Out of System – This occurs when the offense isn’t able to successfully run a traditional play. A traditional play is the ball being passed accurately to the setter, the setter runs a designed play and the hitter has the opportunity to attack the ball. Being ‘out of system’ can be caused by the setter taking the first ball or a bad pass.
Six Pack – When as defensive player is hit in the face by a hard-driven ball.
“Take Out the Setter” / TOTS – An offensive strategy of trying to get the setter to take the first ball so they are unable to set to the hitter.
Bump / Pass – Defensive advancement of the ball with the forearms.
Blocks – A defensive attempt to stop an attack from fully crossing the net.
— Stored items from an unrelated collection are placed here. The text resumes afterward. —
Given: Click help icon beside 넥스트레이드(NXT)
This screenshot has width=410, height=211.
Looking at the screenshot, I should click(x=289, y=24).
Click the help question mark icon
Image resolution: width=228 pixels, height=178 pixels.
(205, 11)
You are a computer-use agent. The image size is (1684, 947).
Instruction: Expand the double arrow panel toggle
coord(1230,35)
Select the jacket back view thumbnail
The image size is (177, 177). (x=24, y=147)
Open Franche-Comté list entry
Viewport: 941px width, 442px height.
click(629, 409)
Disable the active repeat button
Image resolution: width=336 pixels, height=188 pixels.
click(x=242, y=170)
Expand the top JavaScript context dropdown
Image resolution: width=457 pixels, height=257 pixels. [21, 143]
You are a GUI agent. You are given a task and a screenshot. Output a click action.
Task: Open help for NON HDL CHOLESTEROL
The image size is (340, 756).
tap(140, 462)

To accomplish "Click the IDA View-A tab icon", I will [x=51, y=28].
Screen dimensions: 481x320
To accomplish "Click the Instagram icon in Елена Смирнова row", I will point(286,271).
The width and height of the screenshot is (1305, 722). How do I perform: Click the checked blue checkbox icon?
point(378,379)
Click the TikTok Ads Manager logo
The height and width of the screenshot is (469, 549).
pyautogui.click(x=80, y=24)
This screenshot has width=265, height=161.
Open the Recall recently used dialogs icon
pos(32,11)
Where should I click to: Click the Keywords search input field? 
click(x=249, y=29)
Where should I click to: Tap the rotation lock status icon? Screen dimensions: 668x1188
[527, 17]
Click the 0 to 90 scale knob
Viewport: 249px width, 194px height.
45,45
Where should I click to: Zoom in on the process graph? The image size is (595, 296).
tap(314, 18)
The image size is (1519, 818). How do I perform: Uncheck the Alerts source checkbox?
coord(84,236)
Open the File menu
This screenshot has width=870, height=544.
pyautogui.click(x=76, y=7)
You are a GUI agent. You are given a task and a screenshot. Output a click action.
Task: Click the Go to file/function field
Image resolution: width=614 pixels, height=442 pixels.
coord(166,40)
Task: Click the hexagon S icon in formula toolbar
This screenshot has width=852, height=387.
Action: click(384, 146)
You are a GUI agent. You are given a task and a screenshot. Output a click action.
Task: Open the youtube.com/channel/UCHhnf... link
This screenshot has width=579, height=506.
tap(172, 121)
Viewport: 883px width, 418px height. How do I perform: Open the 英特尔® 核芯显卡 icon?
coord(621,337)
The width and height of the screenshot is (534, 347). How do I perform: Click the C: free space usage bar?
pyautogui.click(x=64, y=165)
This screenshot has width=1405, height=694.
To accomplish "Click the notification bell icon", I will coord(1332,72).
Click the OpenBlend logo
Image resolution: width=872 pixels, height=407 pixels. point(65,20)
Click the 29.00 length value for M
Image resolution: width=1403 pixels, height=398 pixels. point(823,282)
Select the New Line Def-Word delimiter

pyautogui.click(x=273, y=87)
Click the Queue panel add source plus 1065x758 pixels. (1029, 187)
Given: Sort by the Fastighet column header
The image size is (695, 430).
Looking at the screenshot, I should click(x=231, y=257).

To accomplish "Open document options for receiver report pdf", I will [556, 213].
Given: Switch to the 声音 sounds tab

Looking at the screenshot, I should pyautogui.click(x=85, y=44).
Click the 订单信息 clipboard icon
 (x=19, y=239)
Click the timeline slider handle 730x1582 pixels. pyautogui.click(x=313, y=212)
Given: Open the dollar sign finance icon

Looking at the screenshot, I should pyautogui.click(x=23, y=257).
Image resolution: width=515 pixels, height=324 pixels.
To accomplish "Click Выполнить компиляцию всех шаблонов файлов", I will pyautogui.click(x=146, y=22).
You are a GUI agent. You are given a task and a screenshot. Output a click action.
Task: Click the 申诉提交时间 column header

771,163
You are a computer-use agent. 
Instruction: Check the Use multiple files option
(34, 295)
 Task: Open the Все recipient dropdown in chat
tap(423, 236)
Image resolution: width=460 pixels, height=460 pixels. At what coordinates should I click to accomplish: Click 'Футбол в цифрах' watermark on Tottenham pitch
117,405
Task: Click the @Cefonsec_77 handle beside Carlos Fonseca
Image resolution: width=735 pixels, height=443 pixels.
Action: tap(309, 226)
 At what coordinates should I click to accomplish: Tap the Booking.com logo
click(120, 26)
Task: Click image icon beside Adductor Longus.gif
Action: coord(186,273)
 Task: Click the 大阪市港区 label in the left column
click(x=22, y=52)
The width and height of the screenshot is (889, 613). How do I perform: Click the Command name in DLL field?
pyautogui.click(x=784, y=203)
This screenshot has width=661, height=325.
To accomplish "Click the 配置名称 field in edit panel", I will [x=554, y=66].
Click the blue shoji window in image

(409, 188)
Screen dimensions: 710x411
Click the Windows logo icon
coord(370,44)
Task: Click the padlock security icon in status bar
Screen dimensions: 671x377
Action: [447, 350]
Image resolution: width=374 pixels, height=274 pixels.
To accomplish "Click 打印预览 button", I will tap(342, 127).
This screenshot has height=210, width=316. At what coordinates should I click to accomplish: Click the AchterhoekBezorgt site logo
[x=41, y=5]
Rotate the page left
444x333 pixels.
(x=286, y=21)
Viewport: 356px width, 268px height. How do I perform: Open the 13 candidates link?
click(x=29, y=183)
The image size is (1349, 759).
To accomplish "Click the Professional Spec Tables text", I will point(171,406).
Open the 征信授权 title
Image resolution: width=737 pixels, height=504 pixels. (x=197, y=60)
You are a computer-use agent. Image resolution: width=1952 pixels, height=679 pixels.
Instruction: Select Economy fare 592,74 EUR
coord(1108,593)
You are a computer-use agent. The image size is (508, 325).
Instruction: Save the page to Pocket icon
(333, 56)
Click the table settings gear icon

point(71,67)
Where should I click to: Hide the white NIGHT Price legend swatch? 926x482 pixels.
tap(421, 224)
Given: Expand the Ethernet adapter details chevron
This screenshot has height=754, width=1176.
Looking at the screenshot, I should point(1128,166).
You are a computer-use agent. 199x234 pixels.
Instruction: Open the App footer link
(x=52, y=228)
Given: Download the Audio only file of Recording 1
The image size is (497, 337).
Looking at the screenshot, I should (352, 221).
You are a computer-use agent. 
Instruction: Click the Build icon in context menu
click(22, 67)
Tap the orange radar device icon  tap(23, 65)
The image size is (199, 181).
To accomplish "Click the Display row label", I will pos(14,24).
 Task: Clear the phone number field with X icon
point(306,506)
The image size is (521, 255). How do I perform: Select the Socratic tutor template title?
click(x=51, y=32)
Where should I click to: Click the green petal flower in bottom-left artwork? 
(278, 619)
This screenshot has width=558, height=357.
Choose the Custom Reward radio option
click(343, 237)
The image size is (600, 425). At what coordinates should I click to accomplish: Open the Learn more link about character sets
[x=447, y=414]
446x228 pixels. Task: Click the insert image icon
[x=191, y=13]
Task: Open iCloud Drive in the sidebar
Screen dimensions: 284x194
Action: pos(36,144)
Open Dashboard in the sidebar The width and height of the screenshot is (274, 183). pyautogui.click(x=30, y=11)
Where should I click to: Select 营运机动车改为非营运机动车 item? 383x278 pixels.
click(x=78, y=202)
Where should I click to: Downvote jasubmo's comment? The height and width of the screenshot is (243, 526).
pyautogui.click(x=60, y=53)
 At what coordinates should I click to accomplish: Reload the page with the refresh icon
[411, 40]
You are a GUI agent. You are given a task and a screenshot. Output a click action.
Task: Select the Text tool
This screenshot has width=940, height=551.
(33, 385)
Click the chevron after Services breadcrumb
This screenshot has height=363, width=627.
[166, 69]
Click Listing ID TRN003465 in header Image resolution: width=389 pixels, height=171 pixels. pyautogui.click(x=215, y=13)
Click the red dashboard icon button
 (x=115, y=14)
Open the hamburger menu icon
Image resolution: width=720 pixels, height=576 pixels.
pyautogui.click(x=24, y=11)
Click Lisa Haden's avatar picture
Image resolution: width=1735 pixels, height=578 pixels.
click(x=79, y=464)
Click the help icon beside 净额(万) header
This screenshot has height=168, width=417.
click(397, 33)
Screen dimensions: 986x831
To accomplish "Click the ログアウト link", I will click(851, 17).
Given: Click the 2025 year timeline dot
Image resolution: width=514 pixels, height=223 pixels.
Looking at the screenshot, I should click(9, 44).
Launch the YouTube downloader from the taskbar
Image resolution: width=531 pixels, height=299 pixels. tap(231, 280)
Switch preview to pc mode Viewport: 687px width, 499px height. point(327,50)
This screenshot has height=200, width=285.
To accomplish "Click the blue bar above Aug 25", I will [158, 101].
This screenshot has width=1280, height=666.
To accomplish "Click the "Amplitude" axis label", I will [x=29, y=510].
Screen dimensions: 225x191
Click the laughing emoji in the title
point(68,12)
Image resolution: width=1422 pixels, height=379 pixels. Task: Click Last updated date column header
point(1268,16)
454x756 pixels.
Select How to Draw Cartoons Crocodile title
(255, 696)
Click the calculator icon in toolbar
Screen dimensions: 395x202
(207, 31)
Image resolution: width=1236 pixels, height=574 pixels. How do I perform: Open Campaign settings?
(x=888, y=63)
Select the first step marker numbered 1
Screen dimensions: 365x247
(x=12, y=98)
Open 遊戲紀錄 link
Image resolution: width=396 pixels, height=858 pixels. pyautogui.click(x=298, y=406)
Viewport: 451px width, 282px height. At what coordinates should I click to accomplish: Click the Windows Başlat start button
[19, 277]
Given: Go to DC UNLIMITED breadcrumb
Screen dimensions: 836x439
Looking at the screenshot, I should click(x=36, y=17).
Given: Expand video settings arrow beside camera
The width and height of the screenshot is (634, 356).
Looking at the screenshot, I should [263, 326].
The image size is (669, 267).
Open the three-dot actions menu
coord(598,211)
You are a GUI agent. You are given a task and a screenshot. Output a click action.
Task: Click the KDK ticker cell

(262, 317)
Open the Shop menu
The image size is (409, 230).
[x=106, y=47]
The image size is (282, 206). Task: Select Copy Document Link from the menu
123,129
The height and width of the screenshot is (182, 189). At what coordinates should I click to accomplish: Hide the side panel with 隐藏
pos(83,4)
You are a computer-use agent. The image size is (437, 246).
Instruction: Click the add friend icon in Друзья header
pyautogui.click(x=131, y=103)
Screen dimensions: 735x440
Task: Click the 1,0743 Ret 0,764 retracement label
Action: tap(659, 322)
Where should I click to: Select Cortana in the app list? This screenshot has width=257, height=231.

Solo Block – A block performed by a single player
Double Block – A block performed by two players
Triple Block – A block performed by three players
Swing Blocking – A blocking technique where the player swings their arms around and up over the net giving them more momentum to reach maximum height
Pressing – Blockers pushing their hands up and over the net to not allow the ball to cross the net without crossing the center line.
Roof – A block on a hard-driven ball which goes straight down scoring a point for the defense.
Blocking Error – A block which is mishandled and scores a point for the offensive team
Dig – A pass of an attacked ball
Joust – When two front row players on opposite teams attempt to block or hit a ball simultaneously.
Overpass – A pass which goes back over the net on the first touch. While this is typically a mishandled pass, it can also be an offensive strategy to catch the defense unaware.
Pancake – A defensive save where the defender lays their outstretched hand flat on the floor in hopes of saving the ball from hitting the ground.
Perimeter Defense – A defensive scheme where four players arrange themselves near the boundary of the court.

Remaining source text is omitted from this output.